TASK DESCRIPTION: Return every line from the records below with the string "accomplish".

(Dataset entries)
================

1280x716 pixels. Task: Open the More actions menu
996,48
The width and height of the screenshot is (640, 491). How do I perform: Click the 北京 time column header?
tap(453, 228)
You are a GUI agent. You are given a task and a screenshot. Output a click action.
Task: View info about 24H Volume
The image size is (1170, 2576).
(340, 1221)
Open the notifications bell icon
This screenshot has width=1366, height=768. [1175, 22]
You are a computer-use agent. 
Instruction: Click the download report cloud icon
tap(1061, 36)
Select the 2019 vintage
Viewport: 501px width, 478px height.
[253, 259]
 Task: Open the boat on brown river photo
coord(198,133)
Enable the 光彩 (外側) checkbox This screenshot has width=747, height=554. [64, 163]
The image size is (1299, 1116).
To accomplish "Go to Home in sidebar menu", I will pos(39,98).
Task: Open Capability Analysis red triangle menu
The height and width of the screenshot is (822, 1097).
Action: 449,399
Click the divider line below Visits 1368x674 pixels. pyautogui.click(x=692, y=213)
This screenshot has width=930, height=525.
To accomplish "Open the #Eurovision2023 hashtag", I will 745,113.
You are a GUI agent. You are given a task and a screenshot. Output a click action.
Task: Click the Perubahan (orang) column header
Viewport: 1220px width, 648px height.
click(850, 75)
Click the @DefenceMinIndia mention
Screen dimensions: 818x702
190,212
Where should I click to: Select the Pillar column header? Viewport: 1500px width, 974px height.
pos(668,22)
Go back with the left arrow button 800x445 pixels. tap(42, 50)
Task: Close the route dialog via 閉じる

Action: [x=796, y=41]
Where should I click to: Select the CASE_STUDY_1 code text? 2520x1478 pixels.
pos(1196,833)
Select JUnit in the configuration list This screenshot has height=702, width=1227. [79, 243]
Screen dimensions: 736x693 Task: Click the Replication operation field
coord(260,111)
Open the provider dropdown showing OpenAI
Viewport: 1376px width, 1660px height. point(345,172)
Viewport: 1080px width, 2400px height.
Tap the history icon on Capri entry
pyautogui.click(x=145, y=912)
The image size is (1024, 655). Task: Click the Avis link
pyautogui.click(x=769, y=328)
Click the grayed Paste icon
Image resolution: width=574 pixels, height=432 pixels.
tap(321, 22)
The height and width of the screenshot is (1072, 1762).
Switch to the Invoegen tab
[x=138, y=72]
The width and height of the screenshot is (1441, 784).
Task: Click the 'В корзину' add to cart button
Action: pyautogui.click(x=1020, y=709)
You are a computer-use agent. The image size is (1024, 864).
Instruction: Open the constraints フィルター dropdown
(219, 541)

================

EXERCISE SOLUTION:
To accomplish "Go to Home in sidebar menu", I will pos(39,98).
To accomplish "Open the #Eurovision2023 hashtag", I will 745,113.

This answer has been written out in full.